Your goal: Repeat exactly, and nothing more, the lines from the one that includes "This screenshot has height=760, width=1280." through the final line of the entries; skip the pictures.

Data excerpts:
┄┄┄┄┄┄

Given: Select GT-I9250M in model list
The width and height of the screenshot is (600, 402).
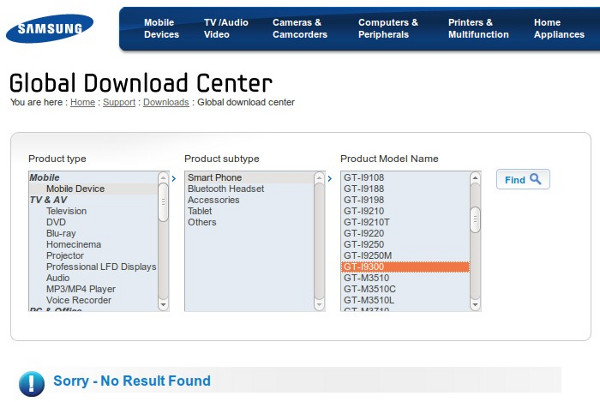Looking at the screenshot, I should pyautogui.click(x=367, y=256).
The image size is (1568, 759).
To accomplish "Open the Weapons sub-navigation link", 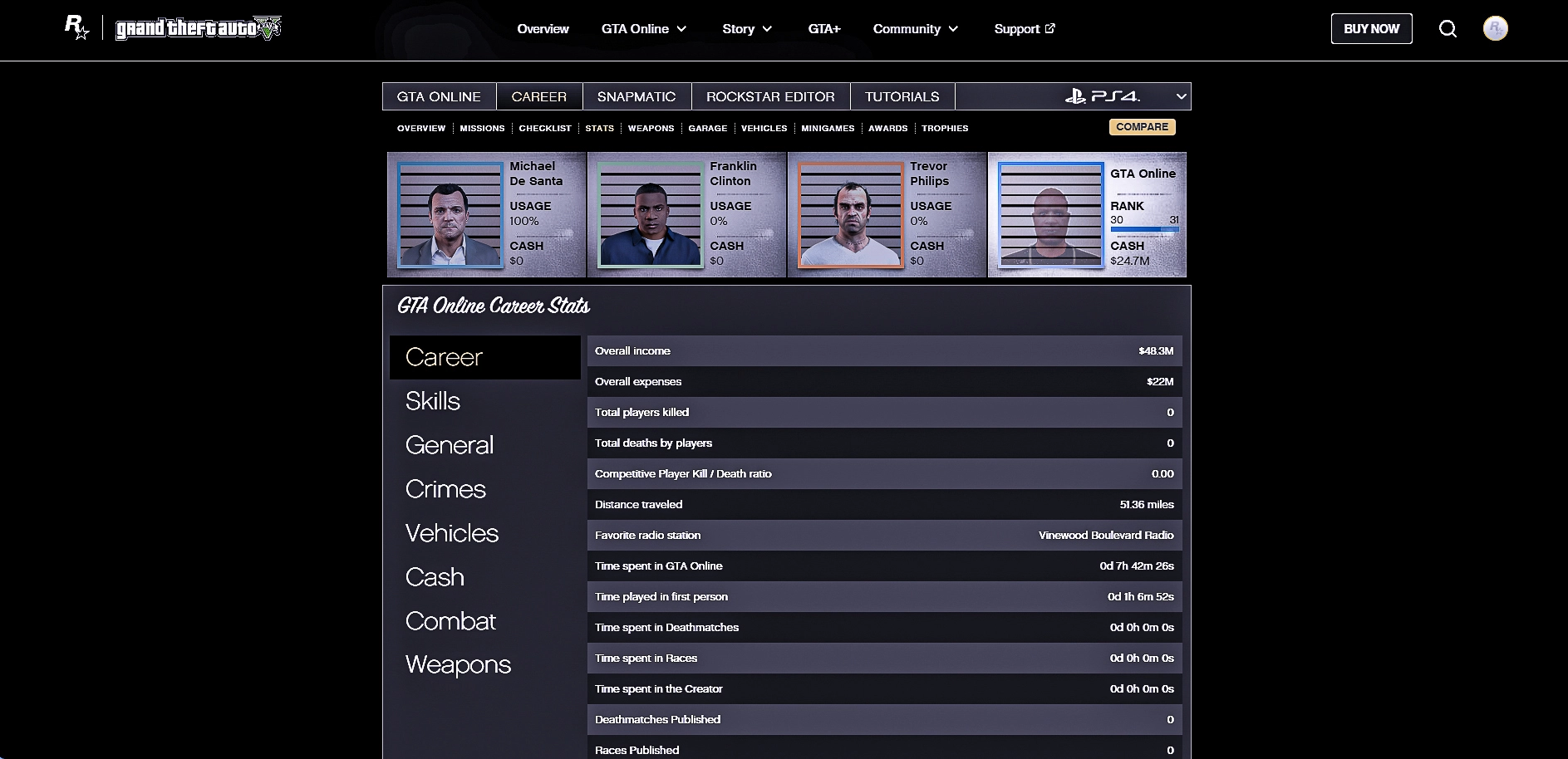I will pos(651,129).
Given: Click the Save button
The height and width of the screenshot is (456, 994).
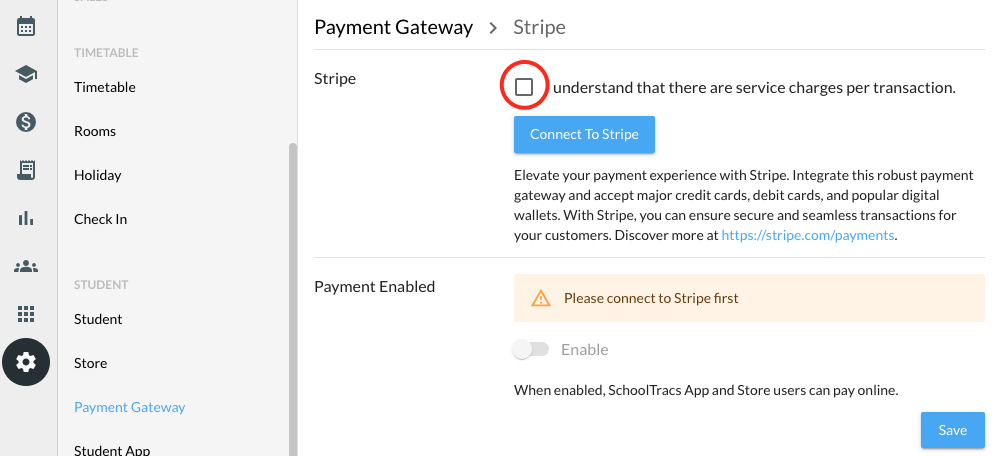Looking at the screenshot, I should point(953,430).
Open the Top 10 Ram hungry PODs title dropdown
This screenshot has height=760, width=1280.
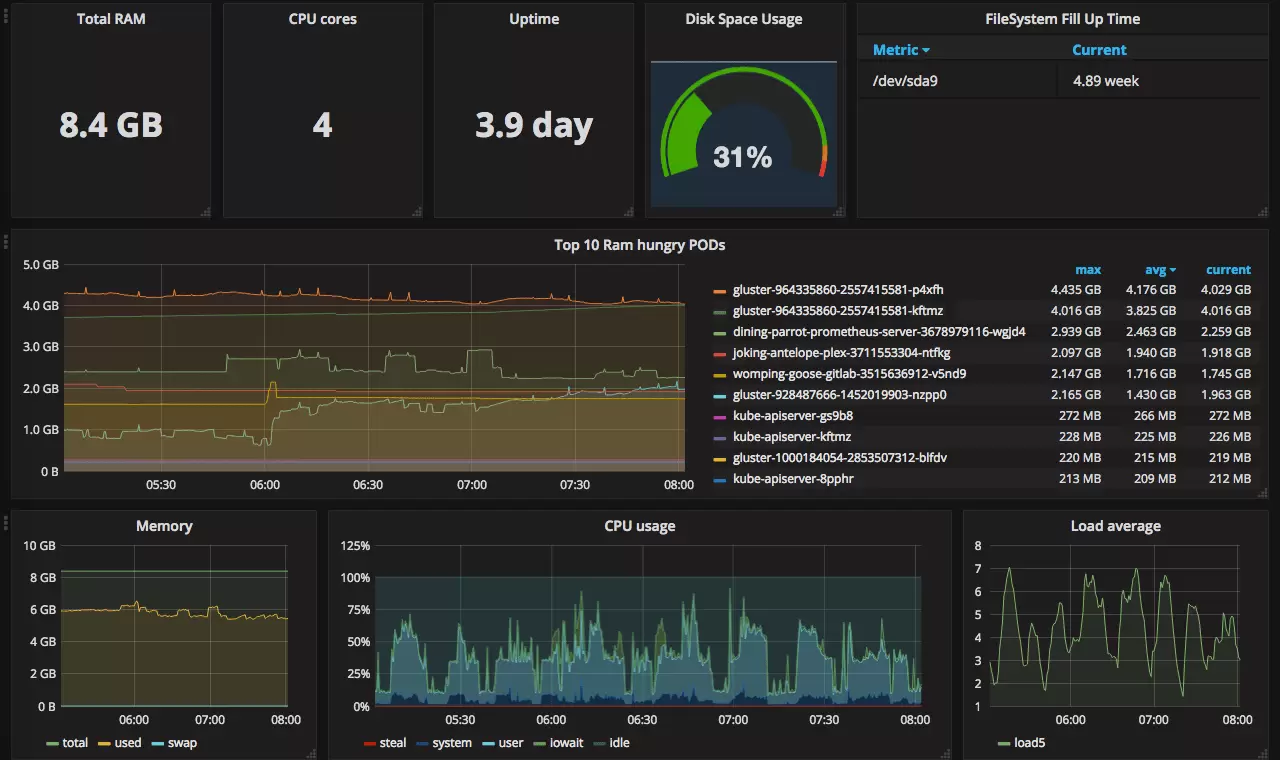[639, 244]
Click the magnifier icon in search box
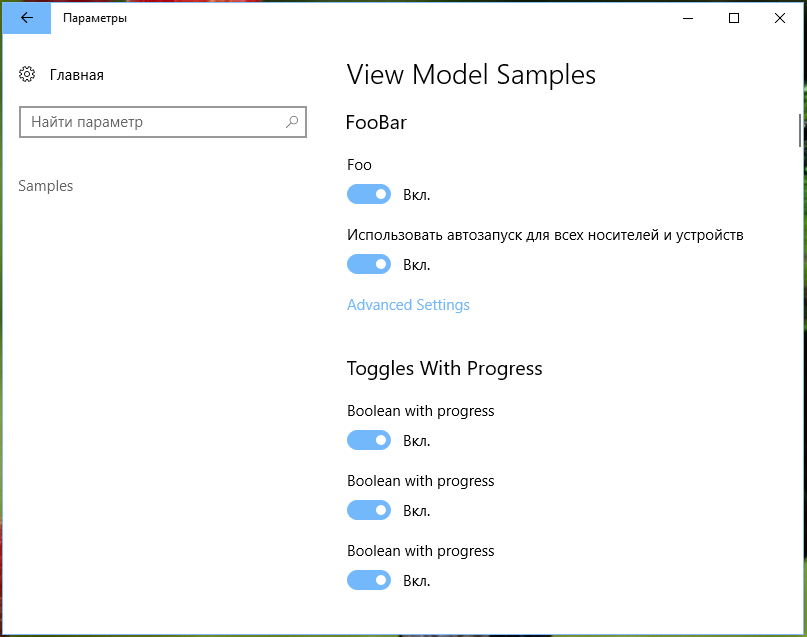 [x=292, y=122]
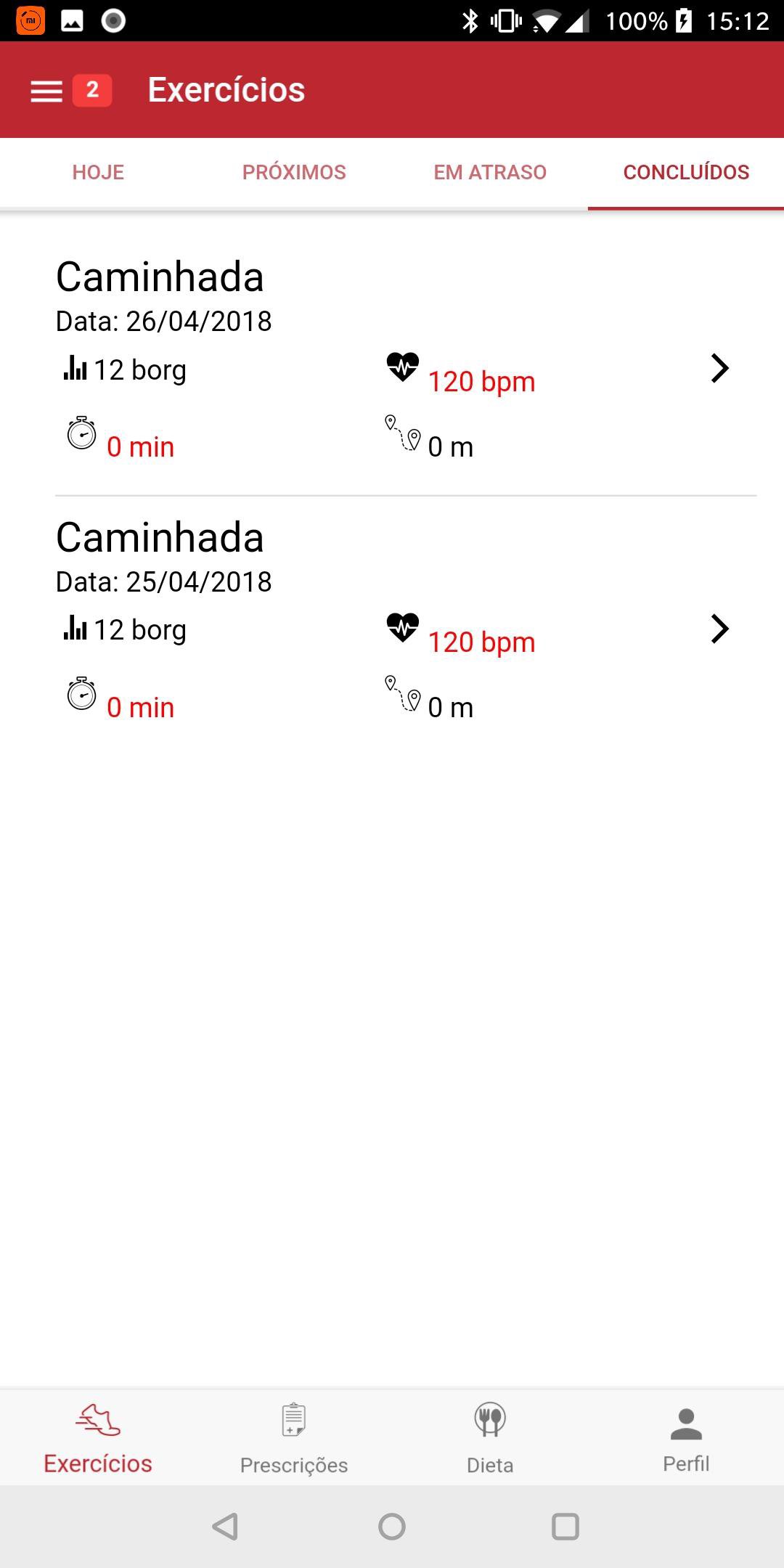Switch to the PRÓXIMOS tab
The width and height of the screenshot is (784, 1568).
pyautogui.click(x=294, y=173)
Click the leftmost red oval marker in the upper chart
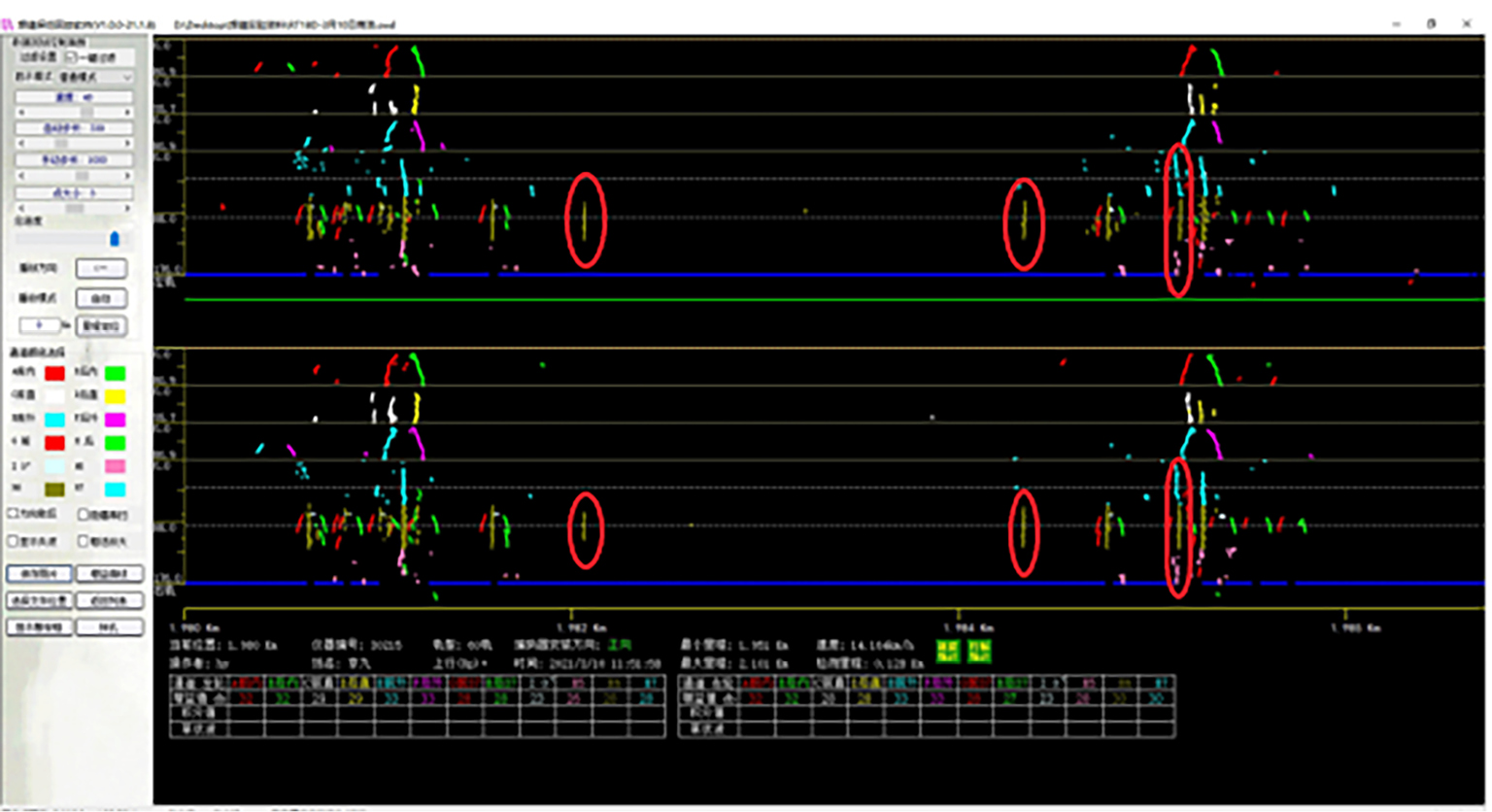This screenshot has width=1492, height=812. [586, 220]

┄┄┄┄┄┄

Answer box:
This screenshot has height=760, width=1280.
[639, 244]
Click the magnifier icon in search box
 [x=292, y=122]
Switch to the PRÓXIMOS tab
The width and height of the screenshot is (784, 1568).
pyautogui.click(x=294, y=173)
Click the leftmost red oval marker in the upper chart
This screenshot has width=1492, height=812. [586, 220]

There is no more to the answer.